Once again unwilling allies, the ethically-estranged duo dutifully dismantled the villain’s schemes after a ‘Shoot-Out in Central Park!’ but the real danger was building elsewhere as poor Harry accepted at last the infamous inheritance of his devilish, recently departed dad…

Before then, however, Giant-Size Spider-Man #2 saw the Webslinger drawn into battle with Shang-Chi, Master of Kung Fu as sinister immortal Fu Manchu framed Spider-Man in ‘Masterstroke!’ Eventually the duped heroes cleared the air in ‘Cross… and Double-Cross!’ before uniting to foil the cunning Celestial’s scheme to mindwipe America from the ‘Pinnacle of Doom!’

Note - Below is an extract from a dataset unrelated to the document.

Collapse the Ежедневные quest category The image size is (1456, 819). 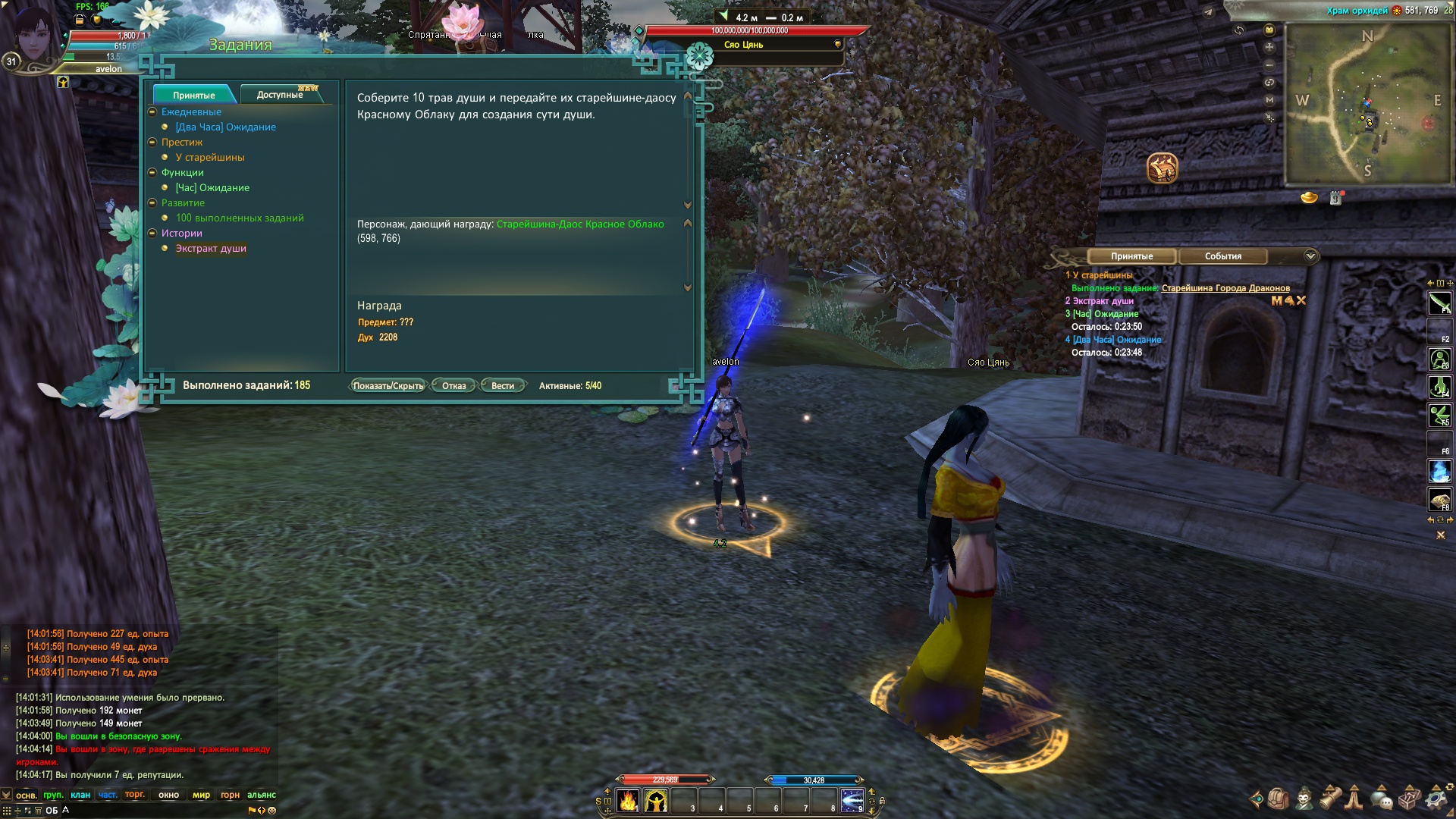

This compelling compendium concludes in a two-part thriller as Conway, Andru, Giacoia & Hunt’s long-brewing clash of former friends kicks off with completely crazy Harry attempting to blow up Peter and Mary Jane. Privy to his best friend’s secret, the maniac then targets all Parker’s loved ones in ‘The Green Goblin Lives Again!’

The desperate, deadly duel ends when ‘The Green Goblin Strikes!’ resulting in doom, destruction, shocking revelations and another tragedy for Peter to feel forever responsible for…

Despite major qualification this is still a fantastic book about an increasingly relevant teen icon and symbol. Spider-Man at this time became a crucial part of many youngsters’ lives and did so by living a life as close to theirs as social mores and the Comics Code would allow.

Blending cultural veracity with glorious art, and making a dramatic virtue of the awkwardness, confusion and sense of powerlessness most of the readership experienced daily, resulted in an irresistibly intoxicating read, delivered in addictive soap-opera instalments, but none of that would be relevant if the stories weren’t so compellingly entertaining.

The tales in this transitional tome at last proved Spider-Man was bigger than any creator and was well on the way to becoming as real as Romeo and Juliet, Sherlock Holmes or Tarzan.